Only one stretch of the data below is needed. Output the lines from the one with "Image resolution: width=745" up to and including the one with "Click the grayed-out Discard arrow icon", exactly as they stand.

> [Material supplied]:
* * * * * * *

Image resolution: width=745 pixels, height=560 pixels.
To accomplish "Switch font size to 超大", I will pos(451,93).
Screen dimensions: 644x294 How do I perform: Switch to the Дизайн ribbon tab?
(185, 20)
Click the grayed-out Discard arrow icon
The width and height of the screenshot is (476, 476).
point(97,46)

* * * * * * *

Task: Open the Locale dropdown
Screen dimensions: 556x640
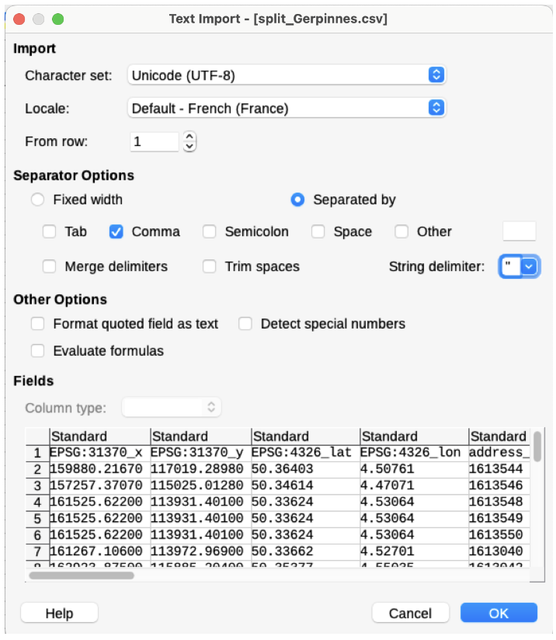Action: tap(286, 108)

* * * * * * *

> [Task answer]:
Image resolution: width=745 pixels, height=560 pixels.
To accomplish "Switch font size to 超大", I will pos(451,93).
Screen dimensions: 644x294 How do I perform: Switch to the Дизайн ribbon tab?
(185, 20)
Click the grayed-out Discard arrow icon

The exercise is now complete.